### Exercise instructions
Please continue the passage below on scientific inquiry and Newton's example, starting right after its last sentence.
───── Selected excerpt
To any one who knows the business of investigation practically, Bacon's notion of establishing a company of investigators to work for "fruits," as if the pursuit of knowledge were a kind of mining operation and only required well-directed picks and shovels, seems very strange.[2] In science, as in art, and, as I believe, in every other sphere of human activity, there may be wisdom in a multitude of counselors, but it is only in one or two of them. And, in scientific inquiry, at any rate, it is to that one or two that we must look for light and guidance. Newton said that he made his discoveries by "intending" his mind on the subject; no doubt truly. But to equal his success one must have the mind which he "intended." Forty lesser men might have intended their minds till they cracked, without any like result. It would be idle either to affirm or to deny that the last half-century has produced men of science of the caliber of Newton. It is sufficient that it can show a few capacities of the first rank, competent not only to deal profitably with the inheritance bequeathed by their scientific forefathers, but to pass on to their successors physical truths of a higher order than any yet reached by the human race. And if they have succeeded as Newton succeeded, it is because they have sought truth as he sought it, with no other object than the finding it.
──────────
───── Data extract
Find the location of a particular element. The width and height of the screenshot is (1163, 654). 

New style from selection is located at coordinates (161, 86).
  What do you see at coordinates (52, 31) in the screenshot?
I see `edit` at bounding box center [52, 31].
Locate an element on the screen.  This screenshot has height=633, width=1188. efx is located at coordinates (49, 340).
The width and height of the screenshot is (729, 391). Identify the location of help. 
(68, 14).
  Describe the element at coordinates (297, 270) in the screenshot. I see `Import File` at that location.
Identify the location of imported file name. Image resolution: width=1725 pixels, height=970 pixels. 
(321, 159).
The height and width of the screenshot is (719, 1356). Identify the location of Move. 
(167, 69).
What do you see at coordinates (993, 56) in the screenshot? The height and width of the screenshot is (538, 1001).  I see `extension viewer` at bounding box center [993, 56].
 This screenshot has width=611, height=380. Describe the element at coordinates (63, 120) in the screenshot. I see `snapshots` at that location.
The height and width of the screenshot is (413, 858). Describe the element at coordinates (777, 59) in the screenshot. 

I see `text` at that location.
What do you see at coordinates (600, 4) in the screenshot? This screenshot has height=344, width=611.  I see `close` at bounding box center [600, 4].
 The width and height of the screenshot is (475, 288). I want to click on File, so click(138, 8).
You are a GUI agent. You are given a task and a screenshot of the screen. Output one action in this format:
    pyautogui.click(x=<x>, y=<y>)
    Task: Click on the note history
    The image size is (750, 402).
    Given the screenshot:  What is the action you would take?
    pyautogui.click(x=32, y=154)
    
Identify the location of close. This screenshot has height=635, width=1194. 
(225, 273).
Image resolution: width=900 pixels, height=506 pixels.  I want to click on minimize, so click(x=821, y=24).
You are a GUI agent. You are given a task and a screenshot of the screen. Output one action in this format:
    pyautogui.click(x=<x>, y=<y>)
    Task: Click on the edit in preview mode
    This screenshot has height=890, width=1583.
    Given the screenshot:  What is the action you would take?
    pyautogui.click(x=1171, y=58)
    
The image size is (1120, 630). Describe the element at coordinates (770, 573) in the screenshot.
──────────
### Response for this exercise
  1. Fresnel, after a brilliant career of discovery in some of the most difficult regions of physico-mathematical science, died at thirty-nine years of age. The following passage of a letter from him to Young (written in November, 1824), quoted by Whewell, so aptly illustrates the spirit which animates the scientific inquirer that I may cite it:
    "For a long time that sensibility, or that vanity, which people call love of glory, is much blunted in me. I labor much less to catch the suffrages of the public than to obtain an inward approval which has always been the mental reward of my efforts. Without doubt I have often wanted the spur of vanity to excite me to pursue my researches in moments of disgust and discouragement. But all the compliments which I have received from MM. Arago, De Laplace, or Biot, never gave me so much pleasure as the discovery of a theoretical truth or the confirmation of a calculation by experiment."
  2. "Mémorable exemple de l'impuissance des recherches collectives appliquées à la découverte des vérités nouvelles!" says one of the most distinguished of living French savants, of the corporate chemical work of the old Académie des Sciences. (See Berthelot, "Science et Philosophie," p. 201.)